"Good afternoon!"
"That last lot of jelly was better than the first," he said softly.
"Was it? You must favor vintage jelly!"
"I came to call—my p.p.c. call—and to see your garden," he added.
"Is there any particular feature that interests you?" she asked. "The date-trees? The aviary? The nursery?"
"No," he answered, "not just yet. It is very cool here under the umbrella-trees, isn't it? I have walked all the way from the Galways and I'll rest a while, if I may."
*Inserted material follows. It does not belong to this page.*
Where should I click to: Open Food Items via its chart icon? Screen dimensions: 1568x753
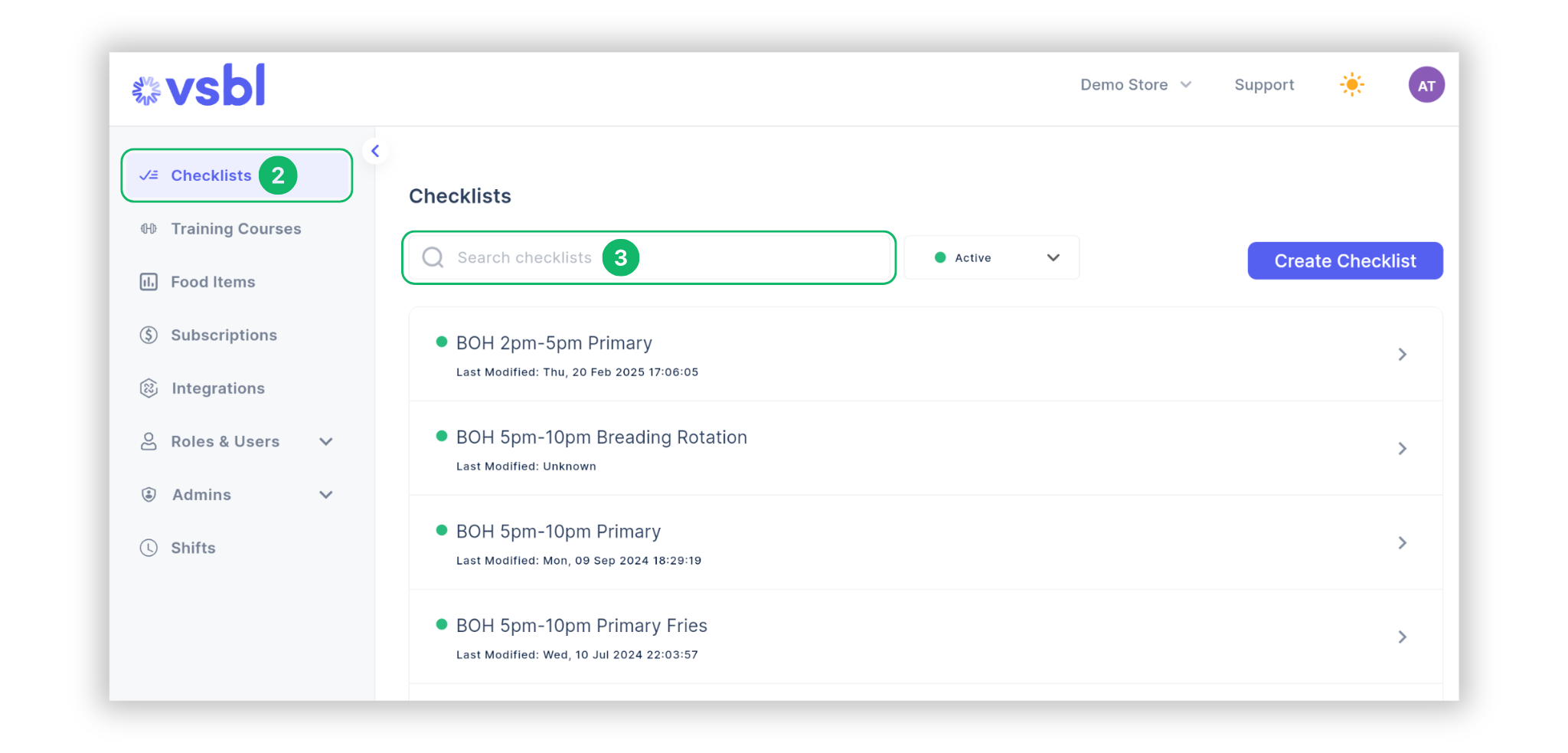point(149,282)
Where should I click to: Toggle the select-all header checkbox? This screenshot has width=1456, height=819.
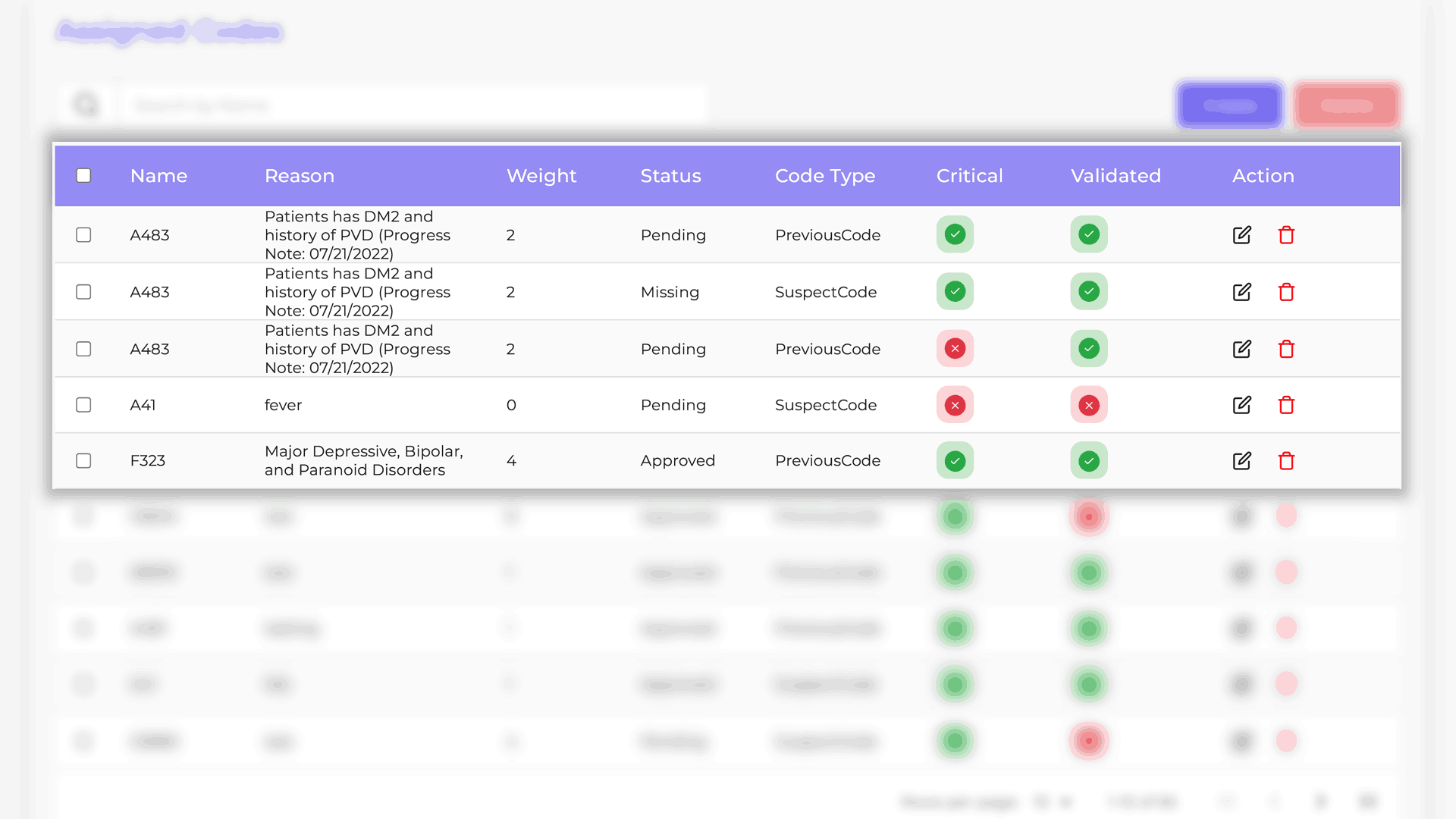click(x=83, y=176)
He was no longer the play cavalier in overornamented chaparejos and cart-wheel spurs, but a lame fellow in overalls, who was hitching toward her on crutches, his cowpuncher hat held by the brim and flopping with every step. But he wore the silk shirt and the string tie, and somehow he made even the overalls seem "dressy."
"Pray sit down," she said politely.
Standing his crutches against the table, he accepted the invitation. She resumed her sewing, eyes on the needle, lips pressed into a straight line and head bending low. He might have been a stranger on a bench in a public park for all the attention she was paying to him. She realized that she was rude and took satisfaction in it as the only way of expressing her determination not to reopen a closed incident.
"It's wonderful—wonderful!" he observed, in a voice of contemplative awe.